— What you have to do —
Taking the line with "Image resolution: width=1521" as the first and the line with "You are a computer-use agent. 1568x782" as the last, set down exactly every line in that range from the entries below, and no more.

[Pixel coordinate grounding data]
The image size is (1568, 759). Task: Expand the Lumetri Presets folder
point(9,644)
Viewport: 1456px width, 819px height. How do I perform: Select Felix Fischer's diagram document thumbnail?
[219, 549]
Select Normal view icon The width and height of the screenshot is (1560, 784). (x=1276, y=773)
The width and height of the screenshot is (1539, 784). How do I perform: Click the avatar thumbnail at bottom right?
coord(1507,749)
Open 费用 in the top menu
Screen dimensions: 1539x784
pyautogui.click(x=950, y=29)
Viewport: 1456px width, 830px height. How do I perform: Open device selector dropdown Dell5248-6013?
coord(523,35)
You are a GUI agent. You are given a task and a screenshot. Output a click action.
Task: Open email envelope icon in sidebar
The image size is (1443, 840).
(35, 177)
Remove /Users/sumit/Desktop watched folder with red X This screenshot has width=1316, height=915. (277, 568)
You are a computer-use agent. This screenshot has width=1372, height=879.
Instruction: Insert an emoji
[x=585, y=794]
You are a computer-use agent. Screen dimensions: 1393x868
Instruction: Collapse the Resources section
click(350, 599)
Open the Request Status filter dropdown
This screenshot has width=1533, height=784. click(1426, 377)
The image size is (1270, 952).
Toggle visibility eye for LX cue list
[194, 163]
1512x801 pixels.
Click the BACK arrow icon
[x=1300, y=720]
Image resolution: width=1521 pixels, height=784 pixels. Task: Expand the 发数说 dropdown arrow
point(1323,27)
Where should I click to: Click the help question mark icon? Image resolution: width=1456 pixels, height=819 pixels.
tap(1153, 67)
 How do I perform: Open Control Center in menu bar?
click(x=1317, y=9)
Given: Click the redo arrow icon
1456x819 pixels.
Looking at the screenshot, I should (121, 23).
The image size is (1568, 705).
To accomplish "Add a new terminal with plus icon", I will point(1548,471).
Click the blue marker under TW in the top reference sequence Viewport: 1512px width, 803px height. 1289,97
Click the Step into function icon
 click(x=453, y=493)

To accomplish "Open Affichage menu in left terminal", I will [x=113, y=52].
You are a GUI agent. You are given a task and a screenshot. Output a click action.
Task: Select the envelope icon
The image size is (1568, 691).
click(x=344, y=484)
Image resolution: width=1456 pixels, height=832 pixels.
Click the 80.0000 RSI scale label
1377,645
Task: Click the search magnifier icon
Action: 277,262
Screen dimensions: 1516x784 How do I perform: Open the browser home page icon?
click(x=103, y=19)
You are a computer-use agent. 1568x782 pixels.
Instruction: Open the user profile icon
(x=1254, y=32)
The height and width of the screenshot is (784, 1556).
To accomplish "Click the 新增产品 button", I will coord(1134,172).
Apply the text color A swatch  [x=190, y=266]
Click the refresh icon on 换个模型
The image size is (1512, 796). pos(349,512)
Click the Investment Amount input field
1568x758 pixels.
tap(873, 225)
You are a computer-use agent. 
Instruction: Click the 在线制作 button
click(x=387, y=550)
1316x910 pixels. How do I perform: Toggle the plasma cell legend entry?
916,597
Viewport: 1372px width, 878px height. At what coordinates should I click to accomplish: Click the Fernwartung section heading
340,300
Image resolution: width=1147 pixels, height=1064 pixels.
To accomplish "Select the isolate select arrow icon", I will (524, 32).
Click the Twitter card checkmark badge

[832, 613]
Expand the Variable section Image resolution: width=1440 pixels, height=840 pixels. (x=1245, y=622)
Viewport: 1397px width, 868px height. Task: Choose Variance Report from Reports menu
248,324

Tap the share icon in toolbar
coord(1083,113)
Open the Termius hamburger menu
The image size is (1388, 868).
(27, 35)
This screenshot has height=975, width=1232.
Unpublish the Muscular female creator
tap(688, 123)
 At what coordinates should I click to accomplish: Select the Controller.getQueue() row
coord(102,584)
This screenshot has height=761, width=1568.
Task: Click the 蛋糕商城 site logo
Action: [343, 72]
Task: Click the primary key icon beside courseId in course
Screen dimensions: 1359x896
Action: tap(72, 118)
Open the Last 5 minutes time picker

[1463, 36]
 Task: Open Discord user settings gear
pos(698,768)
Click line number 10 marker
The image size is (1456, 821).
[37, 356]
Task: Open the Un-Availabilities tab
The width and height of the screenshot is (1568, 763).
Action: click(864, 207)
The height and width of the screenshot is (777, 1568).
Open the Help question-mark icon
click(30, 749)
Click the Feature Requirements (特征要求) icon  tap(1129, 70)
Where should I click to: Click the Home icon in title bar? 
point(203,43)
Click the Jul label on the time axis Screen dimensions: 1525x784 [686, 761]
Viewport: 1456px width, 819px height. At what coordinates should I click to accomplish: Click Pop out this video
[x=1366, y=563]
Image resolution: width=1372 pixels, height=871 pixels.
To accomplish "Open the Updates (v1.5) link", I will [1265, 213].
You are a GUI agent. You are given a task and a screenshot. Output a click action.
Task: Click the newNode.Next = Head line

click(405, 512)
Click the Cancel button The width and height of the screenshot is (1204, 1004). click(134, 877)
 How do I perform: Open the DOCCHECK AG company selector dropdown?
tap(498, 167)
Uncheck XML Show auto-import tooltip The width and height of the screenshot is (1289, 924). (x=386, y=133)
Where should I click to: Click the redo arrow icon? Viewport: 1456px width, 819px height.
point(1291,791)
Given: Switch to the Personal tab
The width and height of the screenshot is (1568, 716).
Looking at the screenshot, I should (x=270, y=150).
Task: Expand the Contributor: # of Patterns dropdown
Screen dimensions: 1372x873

— Solution —
Image resolution: width=1521 pixels, height=784 pixels. Task: Expand the 发数说 dropdown arrow
point(1323,27)
Where should I click to: Click the help question mark icon? Image resolution: width=1456 pixels, height=819 pixels.
tap(1153, 67)
 How do I perform: Open Control Center in menu bar?
click(x=1317, y=9)
Given: Click the redo arrow icon
1456x819 pixels.
Looking at the screenshot, I should (121, 23).
The image size is (1568, 705).
To accomplish "Add a new terminal with plus icon", I will point(1548,471).
Click the blue marker under TW in the top reference sequence Viewport: 1512px width, 803px height. 1289,97
Click the Step into function icon
 click(x=453, y=493)

To accomplish "Open Affichage menu in left terminal", I will [x=113, y=52].
You are a GUI agent. You are given a task and a screenshot. Output a click action.
Task: Select the envelope icon
The image size is (1568, 691).
click(x=344, y=484)
Image resolution: width=1456 pixels, height=832 pixels.
Click the 80.0000 RSI scale label
1377,645
Task: Click the search magnifier icon
Action: 277,262
Screen dimensions: 1516x784 How do I perform: Open the browser home page icon?
click(x=103, y=19)
You are a computer-use agent. 1568x782 pixels.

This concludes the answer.